Pritt and Jeffries’ switches had little consequence for the balance of power in the West Virginia state legislature, given Republicans’ mile-wide margins. But in other states that saw allegiance flips, it had huge bearing on what legislation passed.
Most notably, North Carolina Rep. Tricia Cotham’s move to the GOP handed Republicans supermajority control, allowing them to enact conservative goals like a 12-week ban on most abortions. Republicans’ dominance of the state legislature allowed them to bypass Democratic Gov. Roy Cooper, who vetoed top Republican priorities.
A long time Democrat from a blue area near Charlotte, Cotham supported other conservative measures after her swap, like a ban on gender-affirming care for minors and expanded eligibility for private school vouchers.
Cotham, who returned to the statehouse after working as a lobbyist for several years, said at a press conference announcing her decision that the Democratic Party has “become unrecognizable” and prioritizes the political process over continuing its reputation as a “big tent” party. She said she felt shunned by members of the Democratic caucus.
Cotham’s change of party enraged Democrats in her district and throughout the state, likely setting herself up for a bitter primary challenge. Democratic leaders called for Cotham to resign. A petition seeking her resignation launched by a Democratic nonprofit in June says it has collected over 7,000 signatures.
“This is deceit of the highest order,” said North Carolina Party Chair Anderson Clayton and Mecklenburg County Democratic Party Chair Jane Whitley in a joint statement. “Rep. Cotham’s decision is a betrayal to the people of HD-112 with repercussions not only for the people of her district, but for the entire state of North Carolina.”
In Louisiana, Rep. Francis Thompson, who served as a Democrat for nearly 50 years, became a Republican in March. That gave Republicans supermajority control in another chamber and the ability to override vetoes from Democratic Gov. John Bel Edwards.
Thompson insisted in a statement at the time that “nothing has changed” because of his decision, noting his “conservative record” that “speaks for itself.” Thompson joined Republicans last year to override Edwards’ veto of a congressional redistricting bill — the first time in over three decades such a move occurred.
A few weeks after Thompson’s announcement, a second Democratic lawmaker in Louisiana — Rep. Jeremy LaCombe — swapped parties, delivering the latest punch to the Democratic Party in the South.

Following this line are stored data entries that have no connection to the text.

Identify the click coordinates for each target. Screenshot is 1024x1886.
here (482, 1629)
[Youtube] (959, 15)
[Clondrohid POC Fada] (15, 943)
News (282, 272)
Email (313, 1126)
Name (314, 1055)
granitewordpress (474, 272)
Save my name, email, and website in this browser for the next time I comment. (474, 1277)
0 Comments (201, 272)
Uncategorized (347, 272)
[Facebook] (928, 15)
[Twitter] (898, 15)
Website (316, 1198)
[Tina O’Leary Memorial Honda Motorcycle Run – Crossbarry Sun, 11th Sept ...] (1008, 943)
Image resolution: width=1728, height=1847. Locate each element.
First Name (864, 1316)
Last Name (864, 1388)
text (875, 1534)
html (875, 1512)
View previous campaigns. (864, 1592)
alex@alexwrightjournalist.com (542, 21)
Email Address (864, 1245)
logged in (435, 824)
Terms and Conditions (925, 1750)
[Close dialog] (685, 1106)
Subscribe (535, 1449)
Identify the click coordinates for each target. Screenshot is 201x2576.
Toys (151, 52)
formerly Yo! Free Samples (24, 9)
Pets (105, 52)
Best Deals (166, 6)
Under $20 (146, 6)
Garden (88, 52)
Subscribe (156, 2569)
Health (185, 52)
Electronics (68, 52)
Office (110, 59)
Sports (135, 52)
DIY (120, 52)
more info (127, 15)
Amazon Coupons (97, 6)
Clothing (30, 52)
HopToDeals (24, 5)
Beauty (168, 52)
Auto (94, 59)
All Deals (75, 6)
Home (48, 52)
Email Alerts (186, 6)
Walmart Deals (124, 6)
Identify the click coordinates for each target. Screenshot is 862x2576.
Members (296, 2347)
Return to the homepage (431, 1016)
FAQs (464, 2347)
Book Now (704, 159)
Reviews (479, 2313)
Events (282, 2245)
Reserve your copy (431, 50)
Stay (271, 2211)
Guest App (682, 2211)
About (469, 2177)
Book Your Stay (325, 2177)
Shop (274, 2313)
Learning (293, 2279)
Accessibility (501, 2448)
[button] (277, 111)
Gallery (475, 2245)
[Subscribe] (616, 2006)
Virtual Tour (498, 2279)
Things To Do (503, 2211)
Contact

Then there’s Georgia Rep. Mesha Mainor, another Democrat who became a registered Republican last month. Mainor’s switch to the GOP makes her the only Black lawmaker among Republican legislators in the state.
Her move was partly motivated by Republicans’ support of her efforts to create a workforce development authority in Black communities and support HBCUs. Leading up to the switch, Mainor voted with Republicans on school vouchers and greater prosecutorial oversight. Democrats, meanwhile, “tried to tear down” her work to help Black communities, Mainor said in an interview. She criticized Democrats in the South for not delivering electoral results or looking out for the interests of people of color.
Changing parties is a complicated issue, said Mainor, who expressed confidence about her ability to be reelected, even though she represents a heavily Democratic district in Atlanta with a large Black population.
“It’s heavily related to one’s sense of self-respect, experiences and professionalism,” she said. “If an elected official cares about policy, the party is irrelevant. The policy legislator wants to be in the party they see trying to push the policies that favorably impact the people they represent.”
In some cases, lawmakers say they’ve reaped immediate dividends by changing political affiliations.
In the three months since Pritt traded in his Democratic Party credentials, he’s noticed one major change: his calls to state agencies are returned, something that he said didn’t happen when he ran with a “D” next to his name on the ballot.